Venu Rajamony, the Indian consul general in Dubai, is moving on after two and a half years.
Time to move on for India's top men
DUBAI // Venu Rajamony was handed the reins of the Indian Consulate three years ago, just as the UAE Government announced its amnesty for labourers living here illegally. Within weeks of his arrival as consul general, in mid-2007, nearly 100,000 Indian workers were on their way home.
The consulate staff mobilised more than 400 volunteers from Indian schools, colleges and welfare organisations to work alongside Dubai and Sharjah immigration officials in sorting out more than 60,000 passports and ensuring the safe repatriation of workers not wishing to legitimise their status. A further 95,000 labourers were given legal status. Large crowds of workers that gathered at designated school auditoriums in Dubai were helped by consulate officials.
"A message was implicit there that the Indian government, under no circumstances, encourages anyone to be an illegal here and if they do not have a legal status they should return home," said Mr Rajamony, reminiscing on his role in Dubai. The veteran diplomat from Kerala, will end his tenure in the second week of February. He will return to Delhi to serve in the Ministry of External Affairs. His replacement is another senior diplomat, Sanjay Verma, who is coming from Delhi.
◆ ◆ ◆ ◆ ◆ ◆ ◆
-- WRITTEN REQUEST --
Quote the passage of the article about the Indian consul general in Dubai starting with "Venu Rajamony, the" and going on through "by consulate officials.". The lines after this article about the Indian consul general in Dubai have no connection to it.

-- SOURCE MATERIAL --
◆ ◆ ◆ ◆ ◆ ◆ ◆
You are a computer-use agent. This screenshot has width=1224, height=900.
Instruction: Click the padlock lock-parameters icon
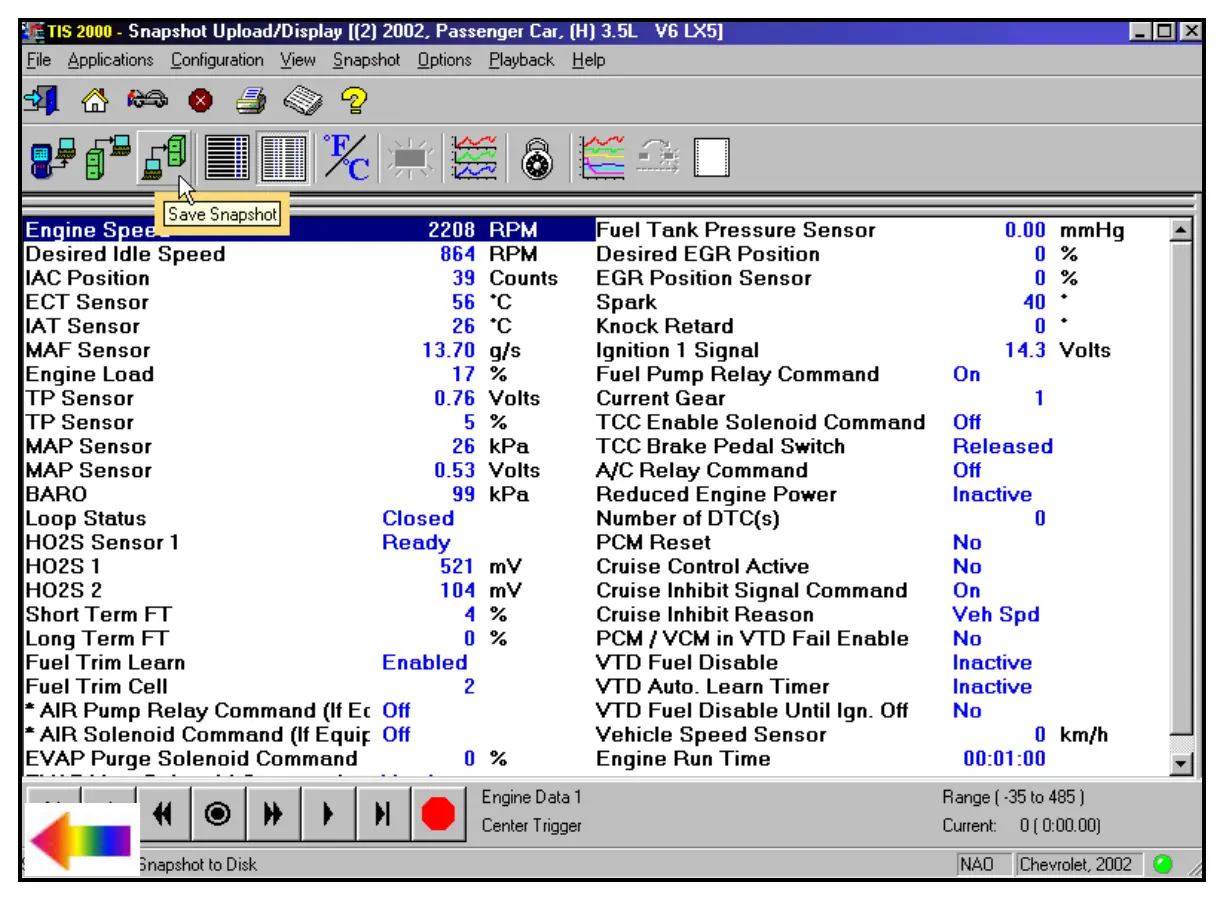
◆ ◆ ◆ ◆ ◆ ◆ ◆
-- FINAL ANSWER --
Venu Rajamony, the Indian consul general in Dubai, is moving on after two and a half years.
Time to move on for India's top men
DUBAI // Venu Rajamony was handed the reins of the Indian Consulate three years ago, just as the UAE Government announced its amnesty for labourers living here illegally. Within weeks of his arrival as consul general, in mid-2007, nearly 100,000 Indian workers were on their way home.
The consulate staff mobilised more than 400 volunteers from Indian schools, colleges and welfare organisations to work alongside Dubai and Sharjah immigration officials in sorting out more than 60,000 passports and ensuring the safe repatriation of workers not wishing to legitimise their status. A further 95,000 labourers were given legal status. Large crowds of workers that gathered at designated school auditoriums in Dubai were helped by consulate officials.